Адаптироваться и признать их как часть новой реальности — важный зомби-нарратив последних лет. Одна из самых концептуально смелых картин в жанре зомби-хоррора — «Новая эра Z» (2016) Колма Маккарти. Второе поколение заражённых — дети, рождённые из утроб инфицированных вирусом грибка матерей — демонстрирует высокий интеллект, способность к обучению и эмпатии, хоть и имеет плотоядные импульсы. Они уже не просто носители вируса, а гибридная форма жизни, эволюционно приспособленная к новому миру. Для военных и учёных они — ключ к спасительной вакцине, поэтому их держат в изоляции в специальном бункере. Но, как бы ни пыталось человечество остановить эпидемию, ему придётся признать: старая цивилизация исчезла, и на её месте появится новая, населённая иным биологическим видом. Мир больше не принадлежит человеку — и это не трагедия, а неизбежная смена порядка.

Схожую идею развивает и сериал The Last of Us (2023), где заражённые — часть новой экосистемы, управляемой сетью грибницы, объединяющей их в единый организм. Их «жизнь» чужда человеческой цивилизации, но логична в контексте природы. И хотя выжившие в пандемии по-прежнему пытаются создать вакцину, отказываясь быть поражёнными грибковой инфекцией, часто наибольшую угрозу для них представляют не заражённые, а правительство. Чтобы выжить в изменившемся мире, уже недостаточно сохранить человечность в привычном смысле слова. Напротив, становится очевидным: само определение «человека» требует пересмотра.

Зомби отменили смерть

«28 лет спустя», кадр: Miya Mizuno/Sony Pictures

На самом деле любые попытки проследить линейную эволюцию образа зомби в поп-культуре практически обречены на провал. Этот вид хоть и отражает коллективные страхи эпох и развитие жанра хоррора в целом, ускользает от строгой типологии. Каждая наметившаяся тенденция — будь то ускорение, индивидуализация или очеловечивание зомби — неизбежно сопровождается рядом исключений. Тем не менее можно уловить одну сквозную черту, которая объединяет почти все зомби-нарративы, — стремление к бессмертию. Или, точнее, невозможность умереть окончательно.

[Данные для привязки к скриншотам]
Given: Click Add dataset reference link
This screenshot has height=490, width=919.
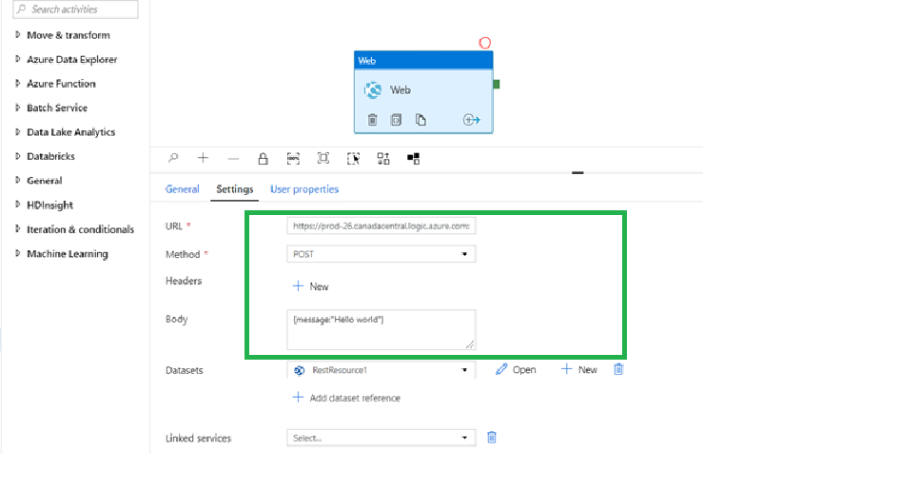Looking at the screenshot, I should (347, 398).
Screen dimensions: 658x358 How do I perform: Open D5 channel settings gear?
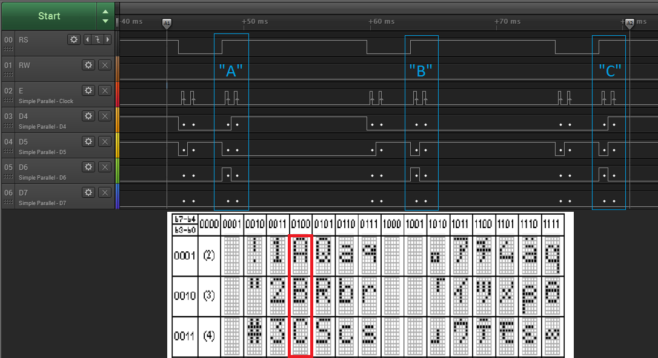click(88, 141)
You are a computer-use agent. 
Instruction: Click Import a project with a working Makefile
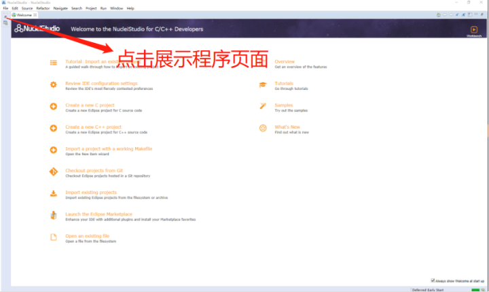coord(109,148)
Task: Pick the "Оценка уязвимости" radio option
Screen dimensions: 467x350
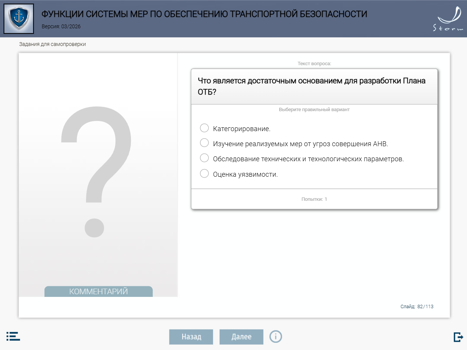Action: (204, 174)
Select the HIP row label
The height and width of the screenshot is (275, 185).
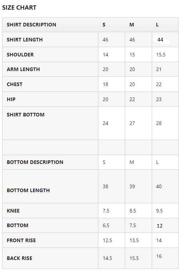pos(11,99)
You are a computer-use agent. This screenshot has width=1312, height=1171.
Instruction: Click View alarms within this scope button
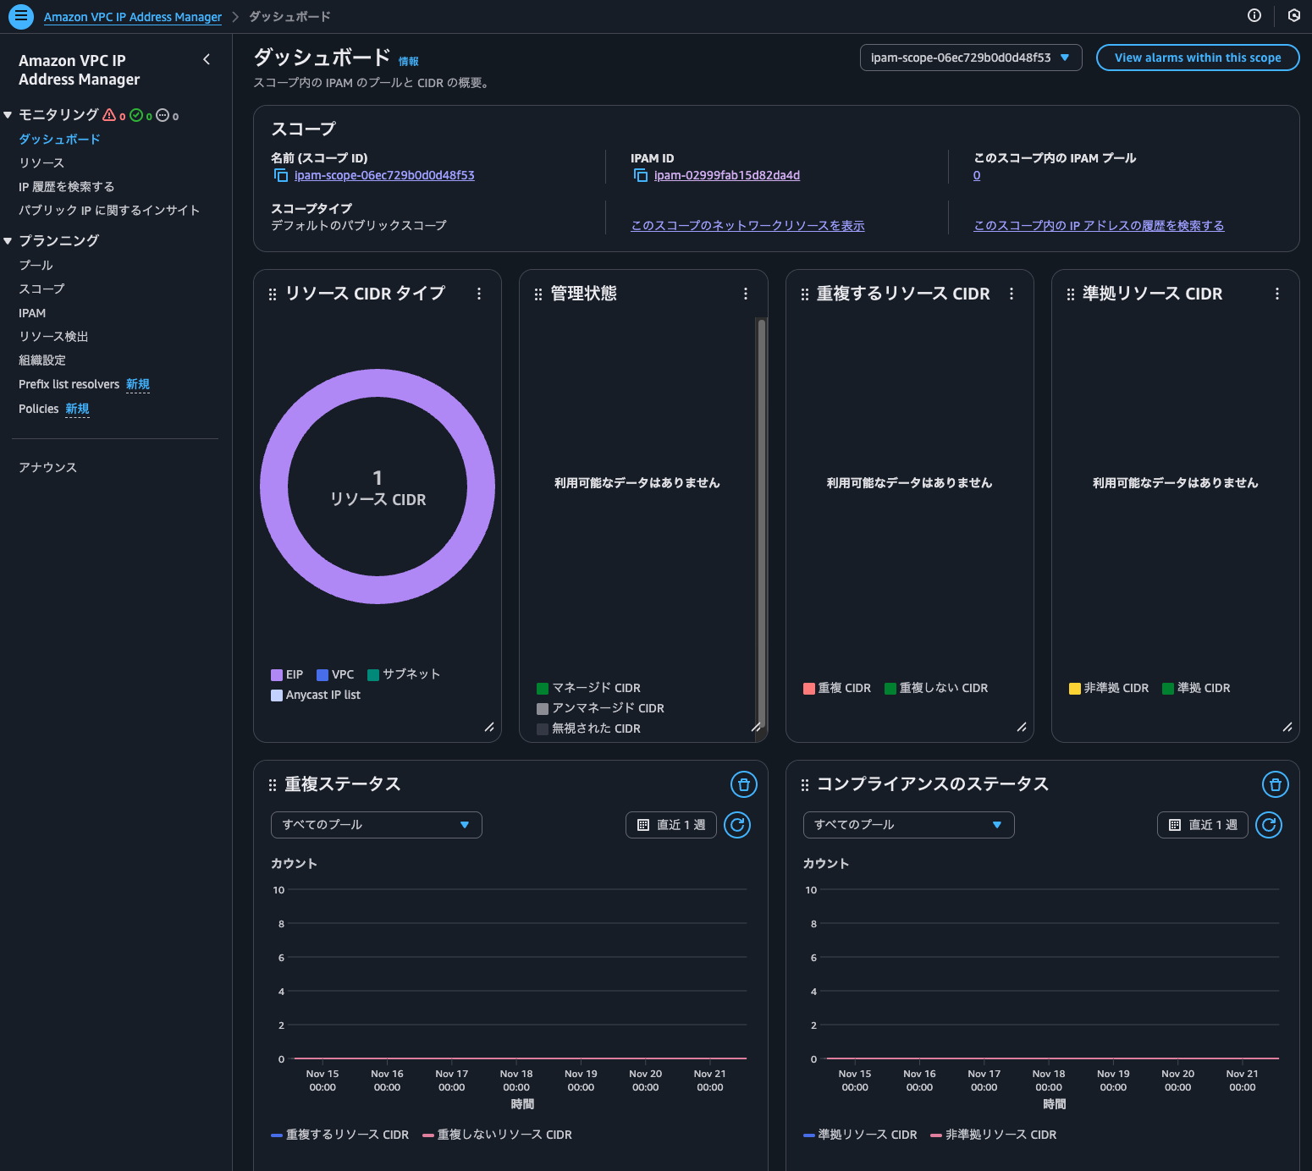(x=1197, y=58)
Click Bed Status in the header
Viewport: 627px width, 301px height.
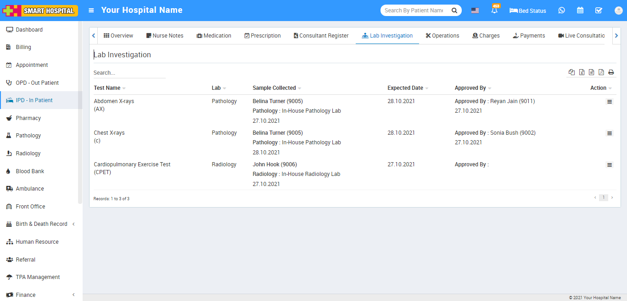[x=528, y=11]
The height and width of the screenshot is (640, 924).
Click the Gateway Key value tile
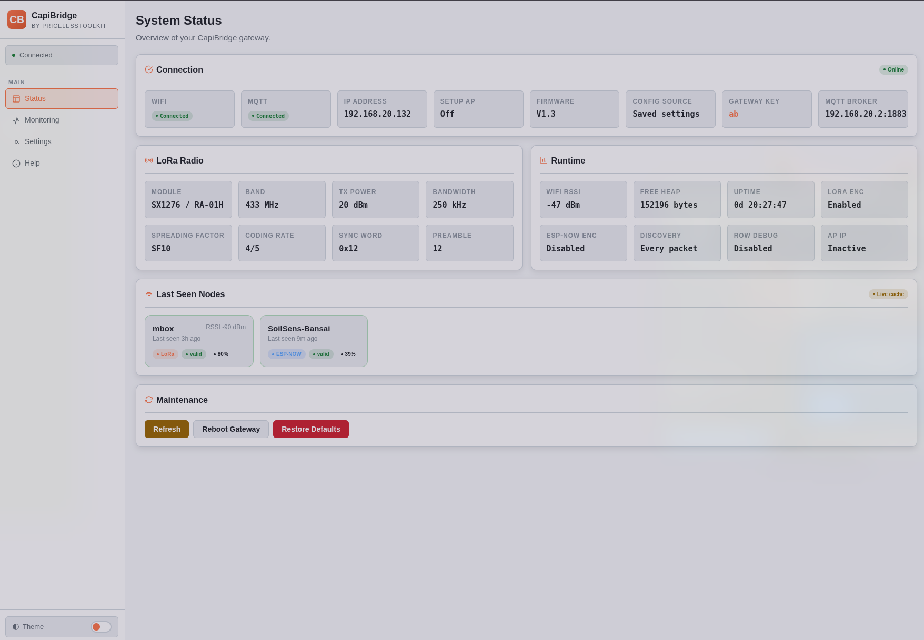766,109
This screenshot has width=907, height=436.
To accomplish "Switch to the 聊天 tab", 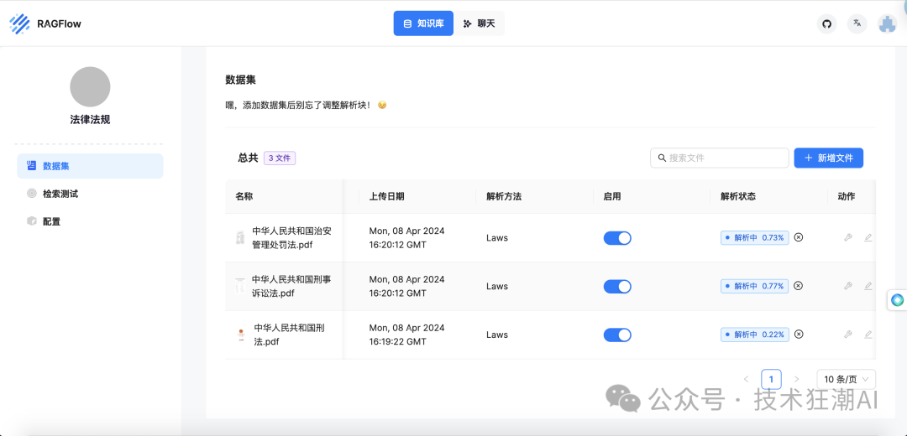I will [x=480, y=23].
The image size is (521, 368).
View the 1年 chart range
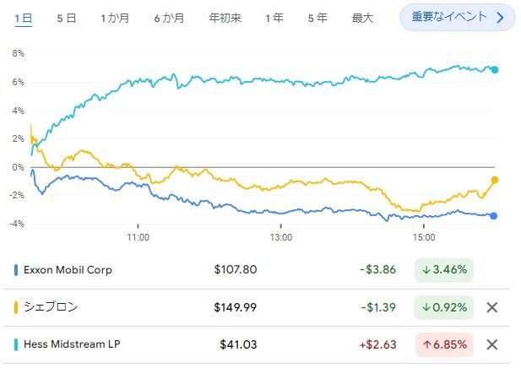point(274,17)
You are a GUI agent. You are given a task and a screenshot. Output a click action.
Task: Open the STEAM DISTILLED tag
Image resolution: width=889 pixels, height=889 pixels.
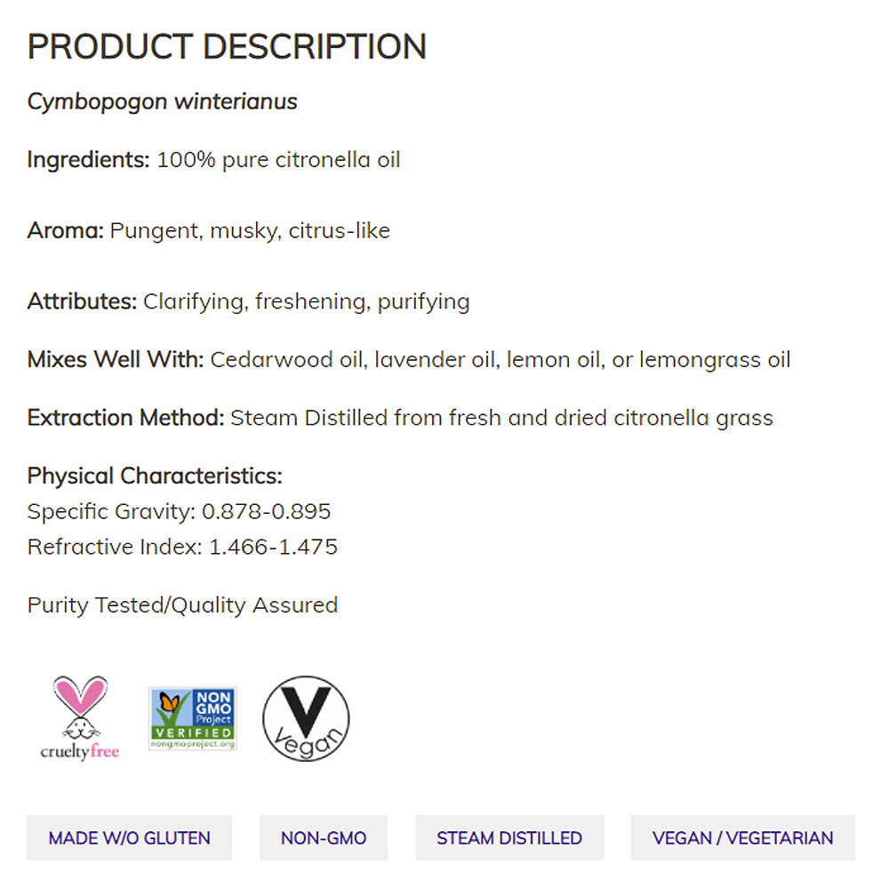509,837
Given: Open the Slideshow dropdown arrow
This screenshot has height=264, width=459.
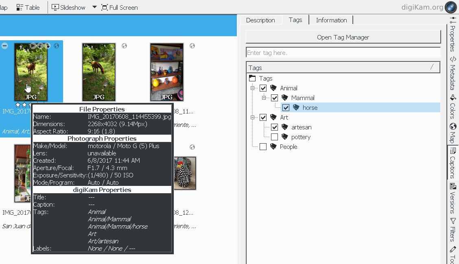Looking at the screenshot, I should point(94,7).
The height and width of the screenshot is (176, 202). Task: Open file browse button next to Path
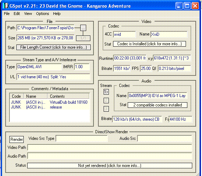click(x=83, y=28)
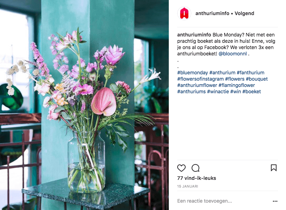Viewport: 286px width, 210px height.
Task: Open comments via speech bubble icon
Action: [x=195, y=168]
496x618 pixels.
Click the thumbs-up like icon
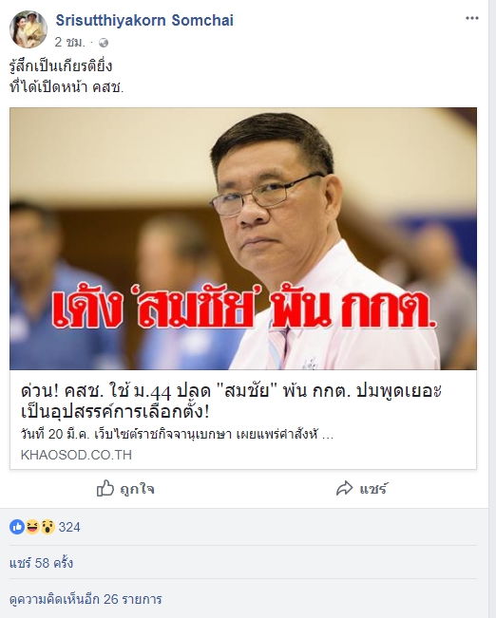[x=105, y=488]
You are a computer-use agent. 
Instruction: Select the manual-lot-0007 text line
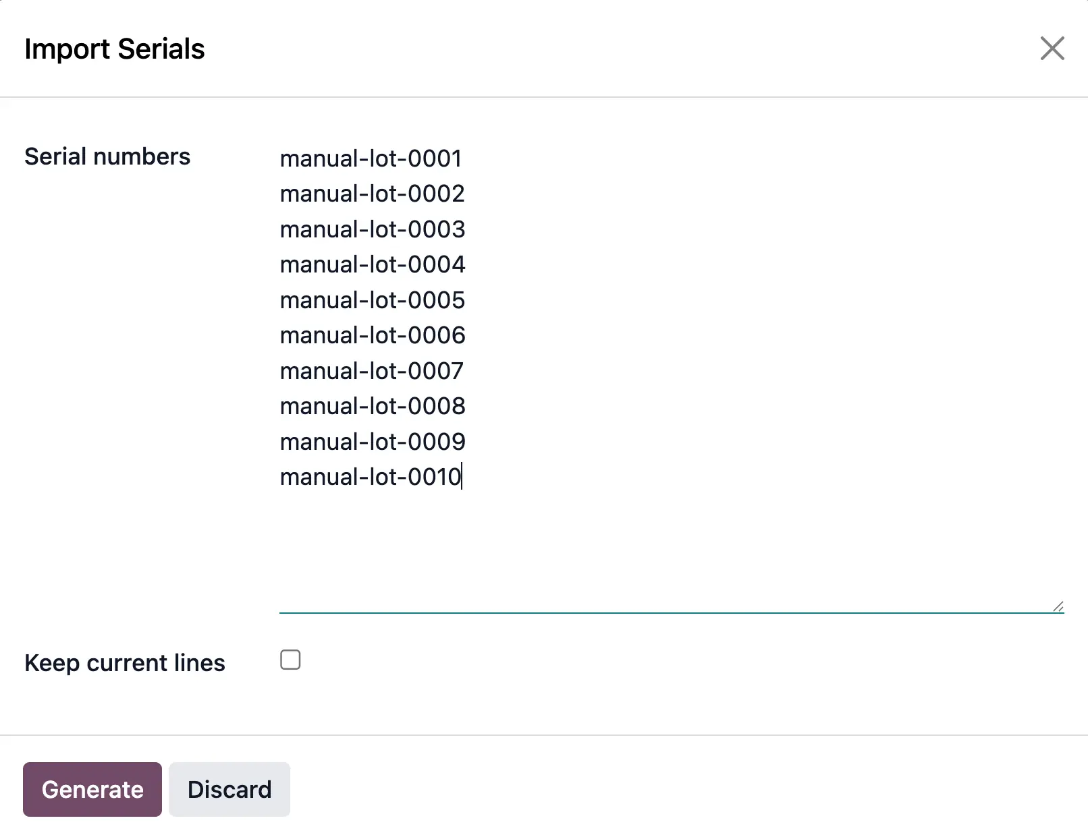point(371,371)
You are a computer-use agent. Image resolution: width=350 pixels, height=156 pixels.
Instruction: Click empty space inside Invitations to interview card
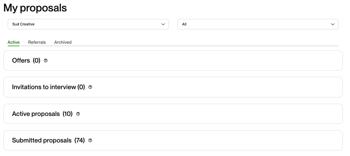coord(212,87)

Задания -
• a. Перескажите короче абзац текста о зомби, который начинается словами «Схожую идею развивает», и сохраните его главные факты.
• b. Допишите следующую часть текста о зомби в поп-культуре, начав сразу после его последнего предложения.

Ответы к заданиям -
• a. В сериале The Last of Us (2023) заражённые — часть новой экосистемы: сеть грибницы объединяет их в единый организм. Их «жизнь» чужда человеческой цивилизации, но логична в контексте природы. Выжившие пытаются создать вакцину, однако главной угрозой для них часто оказываются не заражённые, а правительство. Чтобы выжить, мало сохранить человечность в привычном смысле: само определение «человека» требует пересмотра.

• b.
Если в философии вампиров та же самая перспектива окрашена в романтические, почти эротические тона, то в зомби-мифологии она вызывает чистый, физиологический ужас. Тогда как в классическом хорроре страх традиционно связан с конечностью, угрозой гибели и исчезновения — фильмы о живых мертвецах пугают обратным. Что может быть мучительнее, чем бесконечное блуждание в поисках живой плоти по руинам некогда знакомого мира в виде разлагающегося, гниющего тела, лишённого воли, памяти и идентичности? В этом контексте быть испепелённым выжившими (если таковые, конечно, ещё остались) представляется почти актом милосердия. Собственно, благодаря своей пугающей живучести, нерациональности и отвратительной наружности зомби как образ оказался куда более устойчивым для жанра ужасов, чем вампир. Любопытно, что даже «Я — легенда» Фрэнсиса Лоуренса, снятый по роману о вампироподобных упырях, был воспринят и укоренился в памяти как фильм о зомби-апокалипсисе (хоть там фактически и нет зомби).

«Зомби по имени Шон», кадр: StudioCanal

Именно в этом аспекте — отказе от финальности — зомби оказались созвучны современному массовому кино. Франшизы, как и их герои, тоже отказываются умирать. Они возвращаются снова и снова: Джон Уик, Итан Хант, герои супергеройских киновселенных, которым всегда остаётся ещё один бой, ещё одна миссия, ещё одна глава. Блокбастеры живут по логике зомби: они бесконечно воспроизводимы, неубиваемы и порой движутся по инерции. В 2004 году Эдгар Райт блестяще высмеял этот парадокс в «Зомби по имени Шон», где, кажется, не осознавшие своего положения зомби вынуждены заниматься привычной человеческой рутиной.

«Зомби по имени Шон»: не произноси слово на букву «з»

Особенно волнующе в этом отношении возвращение одной из главных зомби-франшиз XXI века. В 2025 году «28 лет спустя» продолжит историю, начатую Дэнни Бойлом и Алексом Гарлендом в 2002-м. Создатели сами вернулись к своему детищу и планируют ещё несколько фильмов. Будет ли это искусственное продление посмертного существования или же им удастся вдохнуть новую жизнь в ожившую мертвечину? Одно можно сказать точно: в 2020-х смерть — дело временное.